I switched the mag release to the lefty side and spent a good half hour dry firing and practicing my trigger squeeeeze without moving that front sight. I think I'm starting to get the hang of it. I'll have to keep practicing and see if I can keep it up once there's a live round in the chamber at my next range session.


----------



## neophyte (Aug 13, 2007)

*report*

RightTurnClyde: Sir; about this outing and blasting away:smt083
Sir; it seems you have forgotten about us:smt083
Sir; reports are due:smt033 now:smt023


----------



## RightTurnClyde (Oct 24, 2007)

*Clyde reporting!*



neophyte said:


> RightTurnClyde: Sir; about this outing and blasting away:smt083
> Sir; it seems you have forgotten about us:smt083
> Sir; reports are due:smt033 now:smt023


Don't call me "Sir", boy, I work for a living! :mrgreen:

Sorry I haven't been reporting. Haven't had time to take her to the range again. I'm hoping to go again one night this week and see if all my dry-firing practice at home has paid off. Rest assured, this forum will be the first to know. :smt023


----------



## neophyte (Aug 13, 2007)

*use of 'sir'*

Okay; the "RightTurnClyde" you've had the time.:smt033 Now about that report card 'sir' Today being Saturday; so again we ask.
Did you go banging yet:smt023
Responsibly; "sir" it fits the position; working man should always be shown 'Respect' much as his elders enjoy "boy":mrgreen:


----------



## wayno (Nov 15, 2007)

Congrats!!!!!!!!!!:smt041


----------



## dalesky (May 11, 2007)

Nice weapon. Congrats! I love mine. Friend who is the swat commander of force just bought 55 of them for his officers. I wipe it down with a silicone cloth andit looks like new.


----------



## RightTurnClyde (Oct 24, 2007)

*Finally!*

OK, I finally took her to the range again today. My dry firing practice seems to have paid off a little. My shooting was much improved. I seem to have fixed my elevation problem, but I'm still hitting to the right. I'll post some target pictures in the range report area shortly.

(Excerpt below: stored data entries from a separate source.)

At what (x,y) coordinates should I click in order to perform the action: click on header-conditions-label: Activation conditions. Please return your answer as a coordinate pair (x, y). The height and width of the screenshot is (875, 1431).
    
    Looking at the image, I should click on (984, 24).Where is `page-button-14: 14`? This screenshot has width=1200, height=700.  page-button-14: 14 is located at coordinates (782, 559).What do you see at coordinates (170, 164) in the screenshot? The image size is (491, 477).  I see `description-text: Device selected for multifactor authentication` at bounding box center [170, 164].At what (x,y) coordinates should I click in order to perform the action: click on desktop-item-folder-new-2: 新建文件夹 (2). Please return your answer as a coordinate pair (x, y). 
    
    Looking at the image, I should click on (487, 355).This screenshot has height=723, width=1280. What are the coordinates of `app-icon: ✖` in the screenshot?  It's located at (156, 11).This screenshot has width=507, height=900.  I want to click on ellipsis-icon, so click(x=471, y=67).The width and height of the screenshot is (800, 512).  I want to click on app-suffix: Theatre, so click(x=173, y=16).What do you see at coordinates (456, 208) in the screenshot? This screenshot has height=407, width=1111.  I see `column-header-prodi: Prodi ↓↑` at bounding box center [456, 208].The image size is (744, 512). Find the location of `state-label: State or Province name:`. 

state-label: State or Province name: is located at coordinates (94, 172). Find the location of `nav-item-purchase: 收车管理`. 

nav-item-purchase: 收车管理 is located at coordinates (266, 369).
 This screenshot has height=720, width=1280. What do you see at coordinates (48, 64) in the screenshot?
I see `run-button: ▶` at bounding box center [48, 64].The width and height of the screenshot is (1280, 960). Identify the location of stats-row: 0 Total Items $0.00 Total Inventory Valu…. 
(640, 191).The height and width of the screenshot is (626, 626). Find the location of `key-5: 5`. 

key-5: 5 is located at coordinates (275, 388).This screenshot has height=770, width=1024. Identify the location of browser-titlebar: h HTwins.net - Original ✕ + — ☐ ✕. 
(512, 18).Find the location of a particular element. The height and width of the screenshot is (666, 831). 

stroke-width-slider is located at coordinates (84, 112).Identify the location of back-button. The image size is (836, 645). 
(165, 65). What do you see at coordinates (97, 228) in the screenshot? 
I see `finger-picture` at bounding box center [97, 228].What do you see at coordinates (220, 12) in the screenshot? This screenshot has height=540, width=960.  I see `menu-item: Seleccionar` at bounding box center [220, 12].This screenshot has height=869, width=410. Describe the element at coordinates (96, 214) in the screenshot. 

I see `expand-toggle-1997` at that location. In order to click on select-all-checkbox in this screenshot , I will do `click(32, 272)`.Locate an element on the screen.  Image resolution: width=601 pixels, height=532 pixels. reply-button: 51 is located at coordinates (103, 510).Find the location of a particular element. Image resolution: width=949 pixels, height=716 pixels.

Overall, still loving it! Not disappointed with my purchase at all. No malfuntions at all yet. Though I did have the slide go forward once upon inserting a full magazine today. I didn't even feel like I was "slamming it home" either. I've heard this is common. I also need to get faster at cleaning it aftwerwards. I think I'm being a little too AR about it. This was designed to be a duty weapon after all, no? I'm sure it can withstand a little residue that I might miss. :smt033


----------



## Todd (Jul 3, 2006)

I went to a gun show yesterday and got to handle one for the first time. I was impressed. I was planning on picking up an XD9SC as my new carry gun and to be a "little" brother to my XD40 Service, but now I may throw the M & P into the pot. I'm taking a young relative shooting this weekend, so I may rent one then to give it a try.


----------



## J_B (Jul 6, 2007)

Man I feel for you guy's that live in Cali, my family and I escaped back in 1990 :smt1099 But good purchase and welcome to the S&W family.


----------



## ki4dmh (Sep 11, 2007)

Congrats on the purchase, not my fav. weapon but still a good piece. :smt023
Scott


----------